I heard a high-pitched scream from the other side of the door and ran.
I was too late.
The Basajaun was backed into a corner, hands thrown up in front of its face. Advancing on it was all three foot two inches of a very determined Parvinder Gundar. I’d be frightened, too, if she was going after me. That is one resolute seven-year-old.
I jumped in front of her. “It’s okay, Parvinder. He’s with me.”
“What is he?” She scowled up at me.
“Yes. What is that thing?” Parvinder’s mother demanded from on top of the chair that she’d apparently jumped on.
Think fast, Melina. Think fast.
“He’s, uh, a character I’ve been thinking of hiring. You know, for birthday parties. Too scary?” I mustered up my brightest smile, which didn’t hold a candle to Sophie’s, but you had to go with what you had, right?
“He smells funny.” Parvinder stopped advancing.
I sniffed. She was right. He smelled like the slightly rotten layer of pine needles that lay on most forest floors. “Good point.” I turned to the Basajaun and pointed toward the back door. “Go out that way. Next time you come for a job interview, take a shower first.”
It shambled away across the mat. I took a deep breath and tried to relax.

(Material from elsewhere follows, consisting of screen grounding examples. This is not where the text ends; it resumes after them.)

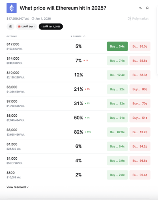The height and width of the screenshot is (200, 158).
Task: Click the Ethereum logo icon
Action: 12,8
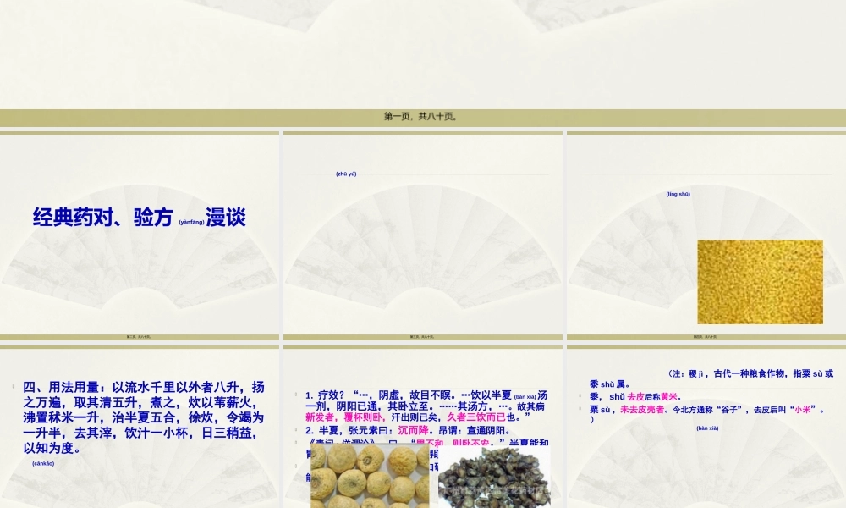Click the '(yànfāng)' pinyin in the title
This screenshot has height=508, width=846.
point(191,223)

Mrs. Gundar stepped down off the chair and smiled at me. “You’re going to do birthday parties? We were just wondering what to do for Parvinder’s party next month. What do you charge?”
Please, someone, kill me now.
 
 
A LITTLE OVER TWO HOURS LATER, SOPHIE AND I HAD USHERED out both the Beginning and Advanced Little Dragons. We had about two hours for lunch and then the sparring classes for teenagers and adults would start. Saying good-bye to the parents and kids, I felt yet another jab. I used to stand where Sophie stood now, a step back from Mae. Now I had to stand in Mae’s place.